Тем временем Гаррисон оделся и спустился вниз, дожидаясь доклада Кениха. Теперь он стоял, похлопывая дрожащего добермана, а Кених старался собраться с духом. Наконец, взяв своего друга за локоть, Гаррисон провел его в библиотеку и закрыл за собой дверь. В следующий момент, прежде чем он успел повторить свой вопрос, в дверь постучали, и вошел Джо. Он, запинаясь, обратился к Кениху:
— Она пришла в себя, мистер Кених, сэр. У бедняжки на горле синяки, рот немного кровоточит. Она совсем не шевелится — сильно напугана, но с ней все будет в порядке. Прямо сейчас фей отпаивает ее горячим. Ее зовут Элис Грин, из Амсворта. И вы были правы, это изнасилование, вернее, попытка. Она не знает этого парня — встретила его в Викхеме на дискотеке. Это все, что я смог узнать.

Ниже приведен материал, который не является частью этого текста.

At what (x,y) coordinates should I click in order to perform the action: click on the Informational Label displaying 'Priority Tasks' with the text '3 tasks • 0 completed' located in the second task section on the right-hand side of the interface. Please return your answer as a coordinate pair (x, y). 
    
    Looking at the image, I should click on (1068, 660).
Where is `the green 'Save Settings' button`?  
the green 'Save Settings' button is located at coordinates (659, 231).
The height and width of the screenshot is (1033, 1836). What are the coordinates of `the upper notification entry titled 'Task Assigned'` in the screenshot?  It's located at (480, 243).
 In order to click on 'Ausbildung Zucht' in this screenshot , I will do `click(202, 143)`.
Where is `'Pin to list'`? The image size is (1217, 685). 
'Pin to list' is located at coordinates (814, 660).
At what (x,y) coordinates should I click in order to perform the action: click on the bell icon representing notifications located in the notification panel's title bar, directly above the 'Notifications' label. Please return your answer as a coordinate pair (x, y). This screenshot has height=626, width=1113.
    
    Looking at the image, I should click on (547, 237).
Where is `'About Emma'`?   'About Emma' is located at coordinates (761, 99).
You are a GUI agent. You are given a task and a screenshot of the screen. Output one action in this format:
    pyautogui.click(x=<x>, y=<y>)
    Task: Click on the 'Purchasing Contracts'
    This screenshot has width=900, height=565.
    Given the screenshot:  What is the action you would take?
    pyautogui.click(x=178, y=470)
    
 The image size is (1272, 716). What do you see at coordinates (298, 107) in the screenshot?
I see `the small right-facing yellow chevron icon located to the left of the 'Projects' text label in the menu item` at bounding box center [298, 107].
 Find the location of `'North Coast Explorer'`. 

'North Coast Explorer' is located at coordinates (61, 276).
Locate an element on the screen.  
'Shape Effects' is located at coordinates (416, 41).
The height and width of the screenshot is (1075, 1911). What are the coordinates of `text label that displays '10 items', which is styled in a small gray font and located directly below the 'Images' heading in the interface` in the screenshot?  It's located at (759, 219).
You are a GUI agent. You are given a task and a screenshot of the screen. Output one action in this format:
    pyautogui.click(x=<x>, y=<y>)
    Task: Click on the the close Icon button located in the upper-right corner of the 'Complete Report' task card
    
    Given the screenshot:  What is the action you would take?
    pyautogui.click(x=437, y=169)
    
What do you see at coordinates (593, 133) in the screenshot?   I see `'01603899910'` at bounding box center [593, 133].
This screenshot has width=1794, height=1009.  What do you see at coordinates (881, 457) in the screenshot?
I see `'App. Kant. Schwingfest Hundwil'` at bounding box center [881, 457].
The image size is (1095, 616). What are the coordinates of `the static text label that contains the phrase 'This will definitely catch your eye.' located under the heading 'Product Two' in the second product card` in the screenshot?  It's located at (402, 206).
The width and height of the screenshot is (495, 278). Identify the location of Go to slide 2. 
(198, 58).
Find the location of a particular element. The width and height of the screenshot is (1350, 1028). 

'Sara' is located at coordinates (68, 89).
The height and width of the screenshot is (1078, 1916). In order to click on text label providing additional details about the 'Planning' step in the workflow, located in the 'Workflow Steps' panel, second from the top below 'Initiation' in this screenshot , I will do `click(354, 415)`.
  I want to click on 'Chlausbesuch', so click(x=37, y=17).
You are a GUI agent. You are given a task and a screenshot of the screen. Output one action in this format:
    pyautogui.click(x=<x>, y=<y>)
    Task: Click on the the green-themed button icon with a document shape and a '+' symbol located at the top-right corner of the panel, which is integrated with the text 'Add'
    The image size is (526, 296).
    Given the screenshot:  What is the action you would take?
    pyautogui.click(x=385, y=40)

Она сказала, что.., что с ним случилось? — спросил Кених.
— Нет, не сказала. Только лепетала, что его остановили и о его криках. Да вы, наверняка, все слышали их. — Гаррисон ощутил содрогание Джо. — В самом деле, я сказал бы это.., я не знаю, — он беспомощно пожал плечами, — ., может быть, свора собак?
— Спасибо, Джо, — произнес Гаррисон. — Полиция скоро будет здесь. Пожалуйста, сообщи нам, когда они приедут, хорошо? — Когда Джо вышел, он повернулся к Кениху. — Вилли, какого черта здесь происходит? Кое-что я понял, но... — он в замешательстве развел руками.
Теперь немец более-менее овладел собой. Он налил бренди в два стакана — это было нечто, чего он не стал бы делать в нормальном состоянии, прежде не спросив. Они оба сели.
— Я понял, что это была попытка изнасилования, — начал Гаррисон. — А что было дальше? Кених со стуком отставил свой стакан.
— Все правильно, Ричард, попытка изнасилования. Он, кто бы он ни был, разрезал на девушке одежду ножом. Я видел, там лежал нож, где мы с Сюзи нашли девушку, я оставил его там для полиции, в любом случае девчонка была напугана до безумия и потеряла сознание прежде, чем я смог от нее чего-нибудь добиться. Она сказала, что видела что-то большое и черное.
— Подожди, — поднял руку Гаррисон. — Вилли, ты все так же настойчиво избегаешь упоминать его, насильника. И что там было за убийство?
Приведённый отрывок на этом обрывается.